Figure 6. Myocardial AAV9:hYAP injection post MI improved cardiac function and mouse survival

A. Schematic of AAV9:hYAP therapeutic trial on wild-type mice. B. YAP mRNA level measured by qRT-PCR on total RNA from the hearts collected in the short-term study. The YAP mRNA level was normalized to GAPDH. n=3. C. Bioluminescent imaging. 23 weeks after MI, AAV9:hYAP and AAV9:Luci groups were examined for luciferase activity. D. Kaplan Meier survival analysis. AAV9:Luci, n=10, AAV9:hYAP, n=7. E. Heart function measured by echocardiography at 2 weeks and 4 weeks after MI. FS, fractional shortening. Sham, n=3, AAV9:Luci (Luci), n=9, AAV9:hYAP (YAP), n=7. F. Heart function measured by MRI at 23 weeks after MI. EF, Ejection fraction, LVESV, left ventricular end systolic volume. AAV9:Luci, n=3, AAV9:hYAP, n=6. G. Between 4 and 23 weeks after MI, 6 AAV:Luci animals died of heart failure and 3 survived. Heart function at 4 weeks after MI was compared between survivors and non-survivors.

Figure 7. AAV9:hYAP increased CM proliferation

Cell proliferation was measured by uptake of a pulse of EdU given 4 days after MI and AAV delivery. Hearts were analyzed one day after EdU administration. A–B. Cardiomyocyte proliferation was measured by EdU update. Arrowheads indicate non-CMs, and arrow indicates CMs. *, P<0.05. C. Cardiomyocyte apoptosis was measured by TUNEL staining. D. Quantification of TUNEL⁺ CMs. NS, not significant. n=3 for each group. Bar = 100 µm.
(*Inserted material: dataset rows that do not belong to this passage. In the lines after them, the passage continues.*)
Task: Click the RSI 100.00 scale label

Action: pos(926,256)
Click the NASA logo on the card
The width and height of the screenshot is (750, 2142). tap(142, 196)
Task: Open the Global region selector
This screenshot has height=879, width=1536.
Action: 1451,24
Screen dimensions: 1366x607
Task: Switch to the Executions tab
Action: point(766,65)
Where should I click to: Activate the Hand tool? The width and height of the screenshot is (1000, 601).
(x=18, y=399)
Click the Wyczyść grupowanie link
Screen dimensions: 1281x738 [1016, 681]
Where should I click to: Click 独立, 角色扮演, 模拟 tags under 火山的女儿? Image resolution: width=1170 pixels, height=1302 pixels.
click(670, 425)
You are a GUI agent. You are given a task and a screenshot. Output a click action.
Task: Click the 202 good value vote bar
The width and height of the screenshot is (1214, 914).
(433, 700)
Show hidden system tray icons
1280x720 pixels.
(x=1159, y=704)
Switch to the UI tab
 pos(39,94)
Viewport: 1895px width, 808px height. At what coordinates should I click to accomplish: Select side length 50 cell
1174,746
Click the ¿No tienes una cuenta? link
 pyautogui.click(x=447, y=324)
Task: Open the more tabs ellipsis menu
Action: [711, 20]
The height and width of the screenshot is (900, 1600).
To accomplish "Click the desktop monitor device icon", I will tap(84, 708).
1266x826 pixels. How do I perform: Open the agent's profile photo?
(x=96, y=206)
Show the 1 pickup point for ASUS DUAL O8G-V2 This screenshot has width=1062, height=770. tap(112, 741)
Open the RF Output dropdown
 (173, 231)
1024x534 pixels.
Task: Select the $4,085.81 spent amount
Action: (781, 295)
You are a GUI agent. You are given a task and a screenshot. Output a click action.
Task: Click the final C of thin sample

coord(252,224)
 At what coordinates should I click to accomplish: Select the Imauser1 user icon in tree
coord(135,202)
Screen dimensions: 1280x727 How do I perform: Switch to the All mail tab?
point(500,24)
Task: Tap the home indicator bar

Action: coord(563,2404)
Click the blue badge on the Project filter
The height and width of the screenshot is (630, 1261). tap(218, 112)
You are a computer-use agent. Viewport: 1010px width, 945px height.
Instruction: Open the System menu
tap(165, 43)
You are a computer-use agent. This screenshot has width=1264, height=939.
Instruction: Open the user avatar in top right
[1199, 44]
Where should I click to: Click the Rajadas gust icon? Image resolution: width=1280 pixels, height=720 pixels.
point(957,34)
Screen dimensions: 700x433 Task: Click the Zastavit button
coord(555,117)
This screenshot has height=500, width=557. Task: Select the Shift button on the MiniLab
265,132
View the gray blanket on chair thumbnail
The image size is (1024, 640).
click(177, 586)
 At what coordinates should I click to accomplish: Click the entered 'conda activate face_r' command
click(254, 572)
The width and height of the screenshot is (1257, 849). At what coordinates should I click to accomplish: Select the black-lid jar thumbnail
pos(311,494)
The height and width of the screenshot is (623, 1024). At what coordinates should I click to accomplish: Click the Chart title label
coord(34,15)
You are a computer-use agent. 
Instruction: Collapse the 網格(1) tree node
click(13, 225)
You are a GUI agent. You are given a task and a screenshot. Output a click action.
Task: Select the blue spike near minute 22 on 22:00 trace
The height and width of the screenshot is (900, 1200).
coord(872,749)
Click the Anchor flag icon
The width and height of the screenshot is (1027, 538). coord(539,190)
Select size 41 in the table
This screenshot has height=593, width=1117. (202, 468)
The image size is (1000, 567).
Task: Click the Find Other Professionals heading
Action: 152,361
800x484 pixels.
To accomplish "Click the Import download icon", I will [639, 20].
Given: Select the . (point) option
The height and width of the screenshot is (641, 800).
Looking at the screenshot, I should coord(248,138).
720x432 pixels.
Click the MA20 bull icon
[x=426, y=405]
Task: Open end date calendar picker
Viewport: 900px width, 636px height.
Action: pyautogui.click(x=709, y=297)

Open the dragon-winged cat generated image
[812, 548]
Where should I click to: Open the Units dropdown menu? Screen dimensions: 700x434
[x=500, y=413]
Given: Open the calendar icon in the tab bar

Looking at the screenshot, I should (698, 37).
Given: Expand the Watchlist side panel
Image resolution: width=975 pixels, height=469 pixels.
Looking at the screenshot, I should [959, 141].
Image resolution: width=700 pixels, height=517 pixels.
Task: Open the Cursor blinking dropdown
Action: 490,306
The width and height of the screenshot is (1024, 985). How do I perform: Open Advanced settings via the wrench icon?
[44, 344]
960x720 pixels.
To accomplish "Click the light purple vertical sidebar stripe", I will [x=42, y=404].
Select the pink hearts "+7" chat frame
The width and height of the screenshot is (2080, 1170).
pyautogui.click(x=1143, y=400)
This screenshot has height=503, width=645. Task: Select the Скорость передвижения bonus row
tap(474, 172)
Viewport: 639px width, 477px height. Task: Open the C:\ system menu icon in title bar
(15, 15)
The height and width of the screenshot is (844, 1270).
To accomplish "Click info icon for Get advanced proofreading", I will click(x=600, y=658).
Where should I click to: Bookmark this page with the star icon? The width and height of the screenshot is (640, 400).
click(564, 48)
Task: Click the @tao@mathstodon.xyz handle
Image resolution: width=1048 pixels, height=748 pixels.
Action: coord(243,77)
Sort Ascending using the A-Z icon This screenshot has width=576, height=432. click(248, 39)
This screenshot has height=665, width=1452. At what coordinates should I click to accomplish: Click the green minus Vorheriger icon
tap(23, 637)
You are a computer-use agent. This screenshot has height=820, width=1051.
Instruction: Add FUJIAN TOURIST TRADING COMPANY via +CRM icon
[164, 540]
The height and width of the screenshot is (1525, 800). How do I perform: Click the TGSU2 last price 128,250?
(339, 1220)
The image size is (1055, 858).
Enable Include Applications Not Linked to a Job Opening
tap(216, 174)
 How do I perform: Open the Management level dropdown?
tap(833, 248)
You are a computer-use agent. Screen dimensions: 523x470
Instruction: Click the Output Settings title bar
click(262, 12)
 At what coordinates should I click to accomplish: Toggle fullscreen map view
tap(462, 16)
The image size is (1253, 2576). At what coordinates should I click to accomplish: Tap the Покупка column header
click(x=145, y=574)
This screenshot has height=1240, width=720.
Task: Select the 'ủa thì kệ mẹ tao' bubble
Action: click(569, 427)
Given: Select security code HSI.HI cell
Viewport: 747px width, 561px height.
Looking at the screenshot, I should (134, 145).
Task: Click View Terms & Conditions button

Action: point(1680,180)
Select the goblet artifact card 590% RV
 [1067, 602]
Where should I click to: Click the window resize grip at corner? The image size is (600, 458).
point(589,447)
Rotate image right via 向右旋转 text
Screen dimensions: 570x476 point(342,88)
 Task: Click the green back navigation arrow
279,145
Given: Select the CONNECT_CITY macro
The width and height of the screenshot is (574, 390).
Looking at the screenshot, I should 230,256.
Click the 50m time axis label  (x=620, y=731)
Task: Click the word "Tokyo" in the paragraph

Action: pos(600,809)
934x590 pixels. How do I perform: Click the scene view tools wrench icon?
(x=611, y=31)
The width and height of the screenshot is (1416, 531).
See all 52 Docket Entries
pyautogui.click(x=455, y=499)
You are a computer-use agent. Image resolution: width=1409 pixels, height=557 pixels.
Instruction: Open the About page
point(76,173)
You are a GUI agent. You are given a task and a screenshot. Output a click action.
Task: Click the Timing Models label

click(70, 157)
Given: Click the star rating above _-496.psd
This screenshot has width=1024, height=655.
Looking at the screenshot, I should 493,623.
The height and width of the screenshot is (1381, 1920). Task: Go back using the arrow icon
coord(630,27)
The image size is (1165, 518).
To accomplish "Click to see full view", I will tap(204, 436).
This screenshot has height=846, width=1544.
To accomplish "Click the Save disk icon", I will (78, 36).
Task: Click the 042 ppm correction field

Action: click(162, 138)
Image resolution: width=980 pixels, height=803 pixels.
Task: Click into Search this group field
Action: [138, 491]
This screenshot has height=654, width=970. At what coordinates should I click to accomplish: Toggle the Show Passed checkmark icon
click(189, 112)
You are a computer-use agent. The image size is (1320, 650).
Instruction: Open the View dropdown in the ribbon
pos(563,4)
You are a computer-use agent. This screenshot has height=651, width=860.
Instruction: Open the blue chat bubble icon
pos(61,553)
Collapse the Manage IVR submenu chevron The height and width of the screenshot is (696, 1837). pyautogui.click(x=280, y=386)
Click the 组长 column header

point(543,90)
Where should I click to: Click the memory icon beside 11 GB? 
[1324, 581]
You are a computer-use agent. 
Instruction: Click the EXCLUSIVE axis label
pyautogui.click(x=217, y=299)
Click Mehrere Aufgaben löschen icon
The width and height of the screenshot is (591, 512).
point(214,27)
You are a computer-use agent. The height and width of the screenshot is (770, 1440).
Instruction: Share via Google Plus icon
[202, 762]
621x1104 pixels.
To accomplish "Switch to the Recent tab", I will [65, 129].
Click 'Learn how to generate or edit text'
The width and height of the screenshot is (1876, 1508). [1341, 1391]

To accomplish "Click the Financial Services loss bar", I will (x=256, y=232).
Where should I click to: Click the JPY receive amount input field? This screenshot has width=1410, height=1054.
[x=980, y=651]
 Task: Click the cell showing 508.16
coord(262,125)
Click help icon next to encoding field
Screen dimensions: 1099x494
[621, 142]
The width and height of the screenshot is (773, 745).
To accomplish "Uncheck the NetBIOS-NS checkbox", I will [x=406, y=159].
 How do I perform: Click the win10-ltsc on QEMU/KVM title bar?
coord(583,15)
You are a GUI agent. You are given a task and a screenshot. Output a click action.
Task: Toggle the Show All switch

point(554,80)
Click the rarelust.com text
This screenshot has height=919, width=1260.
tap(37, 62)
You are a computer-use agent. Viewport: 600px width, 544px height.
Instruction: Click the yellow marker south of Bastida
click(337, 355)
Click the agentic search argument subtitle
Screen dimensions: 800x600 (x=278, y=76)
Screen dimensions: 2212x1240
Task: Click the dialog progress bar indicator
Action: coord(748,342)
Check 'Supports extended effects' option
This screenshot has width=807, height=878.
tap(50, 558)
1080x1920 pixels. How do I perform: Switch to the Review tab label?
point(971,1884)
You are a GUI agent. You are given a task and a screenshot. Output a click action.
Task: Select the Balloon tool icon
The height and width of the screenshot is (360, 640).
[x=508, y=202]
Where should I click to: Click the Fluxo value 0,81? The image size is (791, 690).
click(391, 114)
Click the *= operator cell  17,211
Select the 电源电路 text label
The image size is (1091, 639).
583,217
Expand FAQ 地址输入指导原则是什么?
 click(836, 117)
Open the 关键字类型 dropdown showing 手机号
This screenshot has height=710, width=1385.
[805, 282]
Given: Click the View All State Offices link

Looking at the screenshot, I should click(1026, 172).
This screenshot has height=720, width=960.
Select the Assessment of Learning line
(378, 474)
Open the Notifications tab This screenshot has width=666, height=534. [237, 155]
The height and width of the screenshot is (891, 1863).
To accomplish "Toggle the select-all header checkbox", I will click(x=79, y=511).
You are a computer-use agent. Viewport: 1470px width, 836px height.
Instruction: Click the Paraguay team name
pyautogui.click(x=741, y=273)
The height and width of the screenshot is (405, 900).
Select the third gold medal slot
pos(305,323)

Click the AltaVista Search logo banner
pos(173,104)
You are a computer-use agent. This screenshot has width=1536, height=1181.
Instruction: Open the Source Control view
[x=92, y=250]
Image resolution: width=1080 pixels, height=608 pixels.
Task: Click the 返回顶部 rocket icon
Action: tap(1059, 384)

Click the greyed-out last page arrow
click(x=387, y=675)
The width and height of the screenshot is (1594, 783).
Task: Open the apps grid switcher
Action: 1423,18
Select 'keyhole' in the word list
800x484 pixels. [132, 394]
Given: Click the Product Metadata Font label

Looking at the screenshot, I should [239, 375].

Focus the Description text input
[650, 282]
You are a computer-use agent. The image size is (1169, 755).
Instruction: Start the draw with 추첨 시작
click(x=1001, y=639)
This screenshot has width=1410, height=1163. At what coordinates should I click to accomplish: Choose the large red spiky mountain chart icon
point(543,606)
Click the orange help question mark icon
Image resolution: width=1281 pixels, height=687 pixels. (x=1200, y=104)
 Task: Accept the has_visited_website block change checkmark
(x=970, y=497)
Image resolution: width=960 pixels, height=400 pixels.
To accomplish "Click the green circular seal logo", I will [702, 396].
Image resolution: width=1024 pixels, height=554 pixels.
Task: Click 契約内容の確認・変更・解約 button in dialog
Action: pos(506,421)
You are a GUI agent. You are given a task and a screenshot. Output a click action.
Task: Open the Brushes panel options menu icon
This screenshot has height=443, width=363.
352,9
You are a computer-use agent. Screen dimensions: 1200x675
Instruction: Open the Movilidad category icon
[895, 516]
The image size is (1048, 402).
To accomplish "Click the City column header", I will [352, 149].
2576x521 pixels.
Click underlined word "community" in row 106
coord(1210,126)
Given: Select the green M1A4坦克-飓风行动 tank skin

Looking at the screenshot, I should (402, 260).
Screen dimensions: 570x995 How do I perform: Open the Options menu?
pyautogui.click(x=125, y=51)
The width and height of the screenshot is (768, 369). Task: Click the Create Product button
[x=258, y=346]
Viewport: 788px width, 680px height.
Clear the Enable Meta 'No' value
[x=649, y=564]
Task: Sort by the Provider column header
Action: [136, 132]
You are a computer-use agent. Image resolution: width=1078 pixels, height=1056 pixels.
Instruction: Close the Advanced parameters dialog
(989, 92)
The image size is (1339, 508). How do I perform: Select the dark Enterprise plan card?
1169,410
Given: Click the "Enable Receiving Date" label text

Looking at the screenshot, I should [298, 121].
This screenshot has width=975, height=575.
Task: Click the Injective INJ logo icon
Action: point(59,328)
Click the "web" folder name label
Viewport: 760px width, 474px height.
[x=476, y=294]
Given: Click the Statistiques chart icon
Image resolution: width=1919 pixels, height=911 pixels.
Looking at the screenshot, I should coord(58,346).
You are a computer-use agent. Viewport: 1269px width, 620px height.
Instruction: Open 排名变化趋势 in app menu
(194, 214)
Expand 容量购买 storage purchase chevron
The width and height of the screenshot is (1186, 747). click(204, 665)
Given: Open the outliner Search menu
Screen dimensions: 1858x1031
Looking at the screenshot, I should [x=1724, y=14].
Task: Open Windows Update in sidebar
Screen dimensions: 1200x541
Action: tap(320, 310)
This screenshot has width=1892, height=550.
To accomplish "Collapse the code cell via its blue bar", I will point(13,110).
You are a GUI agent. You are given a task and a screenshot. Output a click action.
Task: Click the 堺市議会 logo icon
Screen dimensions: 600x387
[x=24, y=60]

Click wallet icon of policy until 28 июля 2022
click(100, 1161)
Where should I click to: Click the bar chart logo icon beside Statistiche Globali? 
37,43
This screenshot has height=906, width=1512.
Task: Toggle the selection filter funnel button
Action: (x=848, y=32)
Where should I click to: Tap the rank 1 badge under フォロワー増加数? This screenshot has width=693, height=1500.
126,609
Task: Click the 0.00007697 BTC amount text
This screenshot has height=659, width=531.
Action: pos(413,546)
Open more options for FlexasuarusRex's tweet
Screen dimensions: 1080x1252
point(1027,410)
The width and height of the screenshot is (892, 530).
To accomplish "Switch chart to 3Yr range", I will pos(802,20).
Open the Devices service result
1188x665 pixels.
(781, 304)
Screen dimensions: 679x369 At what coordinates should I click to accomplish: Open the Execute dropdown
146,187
Figure 8. Biological processes perturbed by YAP activation

A. Experimental design. 5 days after MI and AAV9:hYAP or AAV9:Luci injection, total RNA was prepared from heart apex. B. Differentially expressed genes (FC > 0.5 in log₂ scale; P < 0.05) segregated samples by treatment group. C. GO term enrichment analysis of up- and down-regulated genes. All GO terms in “Biological Processes_FAT” or KEGG Pathways with Benjamini-Hochberg p < 1.0E-4 are shown, after removing closely related terms. D. qRTPCR validation of microarray gene expression measurements. E. qRT-PCR measurement of inflammation genes one month after MI and AAV injection. *, P<0.05.